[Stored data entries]
* * * * * * *
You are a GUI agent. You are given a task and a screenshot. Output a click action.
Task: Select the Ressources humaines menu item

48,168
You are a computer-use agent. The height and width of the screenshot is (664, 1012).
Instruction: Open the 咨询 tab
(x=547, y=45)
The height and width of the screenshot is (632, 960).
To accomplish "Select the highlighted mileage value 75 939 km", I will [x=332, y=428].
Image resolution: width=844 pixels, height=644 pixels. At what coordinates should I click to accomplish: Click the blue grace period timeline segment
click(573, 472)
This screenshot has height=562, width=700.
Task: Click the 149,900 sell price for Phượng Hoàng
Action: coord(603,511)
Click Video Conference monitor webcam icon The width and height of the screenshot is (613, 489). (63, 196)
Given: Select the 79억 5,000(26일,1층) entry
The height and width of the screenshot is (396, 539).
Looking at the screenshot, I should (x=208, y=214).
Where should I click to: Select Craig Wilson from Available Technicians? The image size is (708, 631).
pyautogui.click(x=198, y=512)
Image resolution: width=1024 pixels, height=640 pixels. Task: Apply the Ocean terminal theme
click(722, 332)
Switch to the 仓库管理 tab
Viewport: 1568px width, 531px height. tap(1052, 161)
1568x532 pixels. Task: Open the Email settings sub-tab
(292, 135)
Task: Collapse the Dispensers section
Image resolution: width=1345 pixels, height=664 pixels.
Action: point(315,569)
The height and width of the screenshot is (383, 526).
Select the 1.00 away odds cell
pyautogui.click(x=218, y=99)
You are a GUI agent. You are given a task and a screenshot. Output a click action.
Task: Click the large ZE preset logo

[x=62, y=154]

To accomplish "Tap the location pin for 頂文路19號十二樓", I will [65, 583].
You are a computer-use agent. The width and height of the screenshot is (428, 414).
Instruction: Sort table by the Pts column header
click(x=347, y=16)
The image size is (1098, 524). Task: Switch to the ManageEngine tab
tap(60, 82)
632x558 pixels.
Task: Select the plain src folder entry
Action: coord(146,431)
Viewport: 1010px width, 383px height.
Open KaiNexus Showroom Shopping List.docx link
* * * * * * *
● **Problem**: For the string "will", search the preceding data and copy every line that includes it.

● **Exercise output**:
To accomplish "Select the highlighted mileage value 75 939 km", I will [x=332, y=428].
To accomplish "Tap the location pin for 頂文路19號十二樓", I will [65, 583].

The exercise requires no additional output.